Des résultats attendus d’ici 12 à 18 mois

Les banquiers, assureurs, gestionnaires de patrimoine et autres organismes de conseils en placements se réuniront le 22 janvier prochain à l’Assemblée. Ces acteurs devront remettre une feuille de route dans laquelle ils s’engagent à créer des produits financiers favorables aux PME, à former leurs équipes pour les vendre au grand public, à changer leurs discours. D’ici 12 à 18 mois, « nous vérifierons que les placements des Français ont été légèrement réorientés », détaille la chef de file LREM.

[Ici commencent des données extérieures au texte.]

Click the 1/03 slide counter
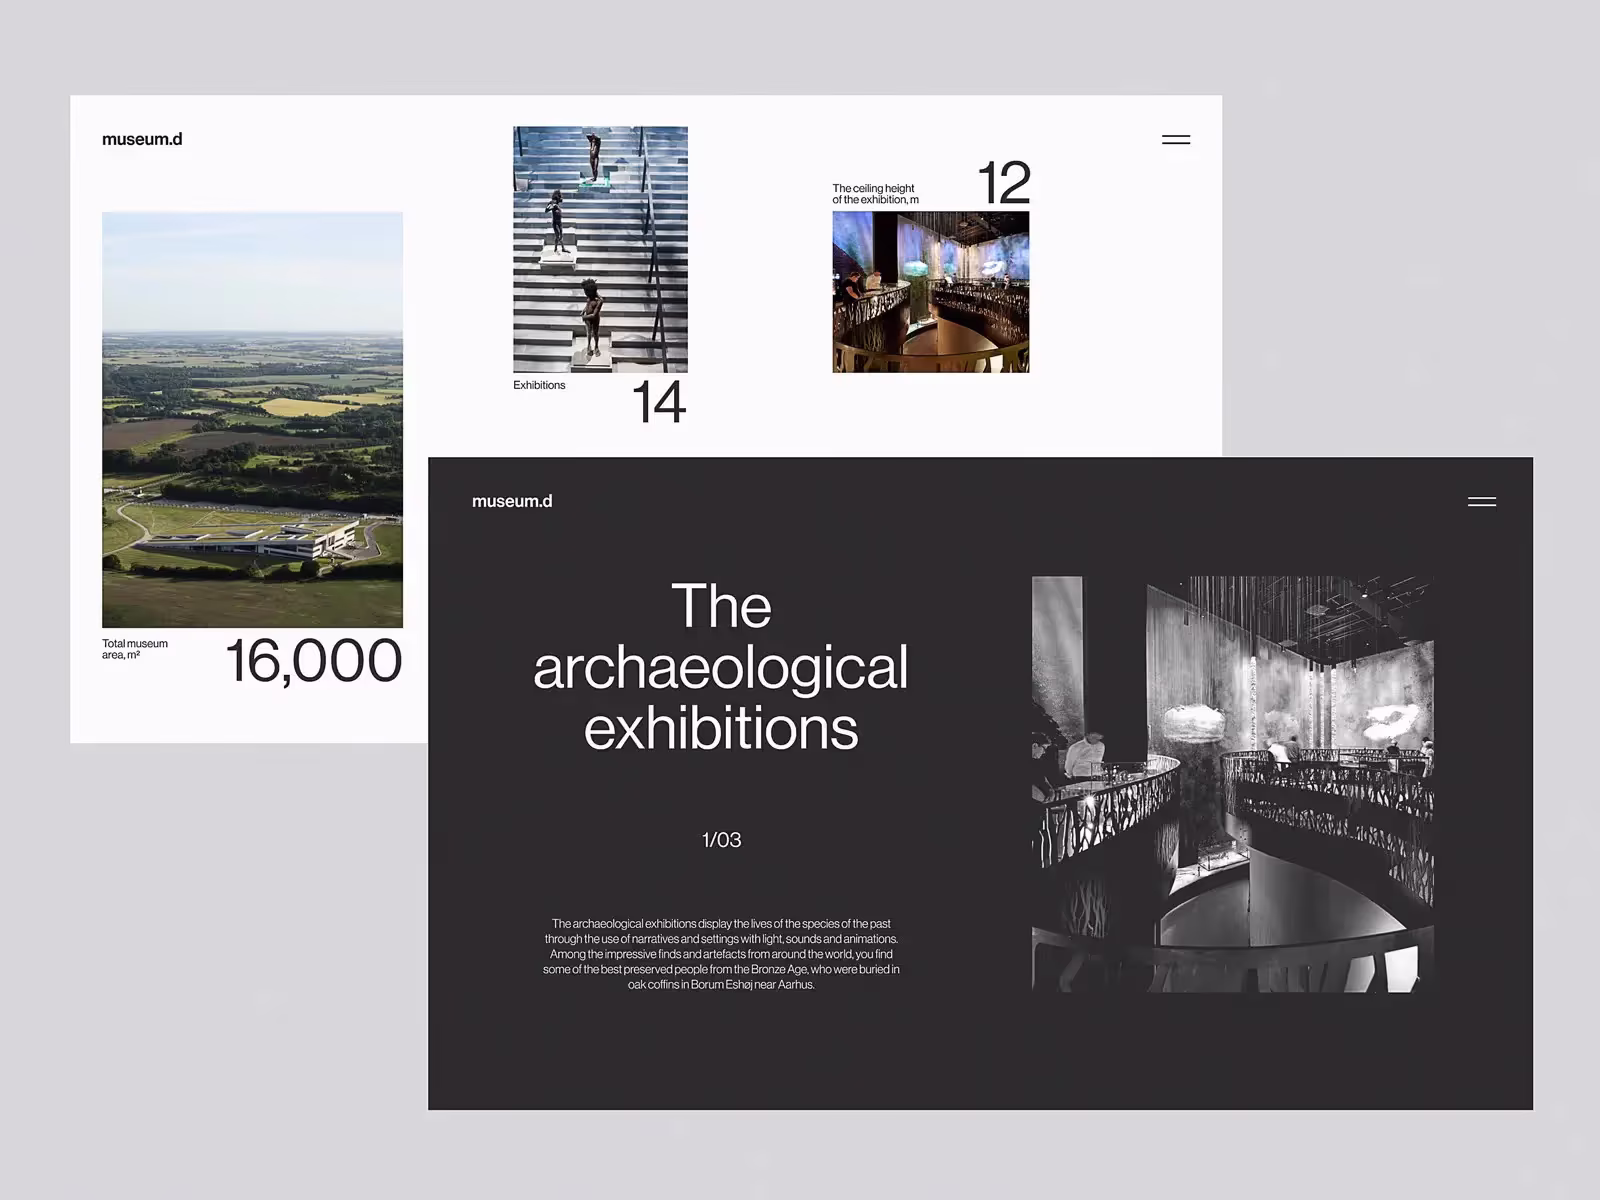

Le fléchage de l’épargne vers les entreprises n’est pas une idée nouvelle. En effet, elle a déjà été expérimentée via la création du PEA-PME et du contrat d’assurance-vie euro-croissance qui ont connu peu de succès. Les Français, très attachés à la sécurité, préfèrent privilégier le Livret A. Le PEA-PME a été créé en 2014 dans l’objectif de favoriser les flux d’épargne vers les entreprises. Toutefois, l’objectif du million de collecte ciblé lors de sa première année d’existence a tout juste été atteint, comme le montrent les données publiées par la Banque de France. Ce produit calqué sur le plan d’épargne en actions n’a pas connu le succès escompté en raison d’une incitation fiscale insuffisante. Les particuliers ont alors continué à placer leur argent sur le PEA classique.

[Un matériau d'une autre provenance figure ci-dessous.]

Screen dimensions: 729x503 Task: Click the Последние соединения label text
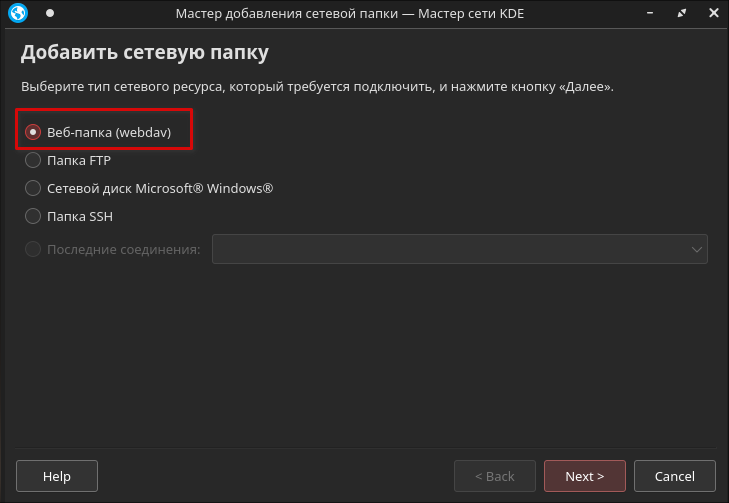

Une initiative bien accueillie par les professionnels

Certains professionnels soutiennent cette idée depuis plusieurs années et soulignent qu’il peut être intéressant d’« associer les distributeurs ». Du côté des assureurs, des discussions sont en cours mais les acteurs soulignent que le cadre prudentiel et les règles relatives au conseil ne sont pas favorables à l’investissement dans les PME. Effectivement, ces investissements sont plus risqués que les actions des grandes entreprises cotées ou les emprunts d’Etat par exemple.

Les annonces du gouvernement visant à encourager l’investissement dans les PME se succèdent. Récemment, Emmanuel Macron a indiqué que l’assiette de l’ISF ne porterait plus que sur les biens immobiliers détenus par le contribuable. La réduction ISF-PME ouvrant droit à une réduction d’ISF de 50 % en souscrivant au capital d’une PME ne serait pas reconduite. Cependant, cela ne devrait pas impacter les entreprises pour autant puisque les valeurs mobilières sortiront du calcul de l’ISF. De même, à travers l’introduction de la flat tax de 30 % sur les revenus du capital, le gouvernement poursuit un double objectif : simplifier la fiscalité du capital et rendre plus attractif l’investissement dans les entreprises. Plusieurs mesures devraient compléter ces dispositions fiscales et notamment la création d’un fonds d’investissement dans les PME.

Via ces dispositifs, la France prend exemple sur l’Allemagne dont la compétitivité sur les marchés mondiaux est liée au Mittelstand, une couche de moyennes entreprises et de sociétés de taille intermédiaire qui permet à l’économie du pays d’être réactive face aux variations de la demande. En 2016, l’Allemagne a été la championne du monde des nations exportatrices grâce à son tissu d’entreprises développé. Ce modèle sera difficile à reproduire car il repose sur des structures sociales, économiques, politiques différentes.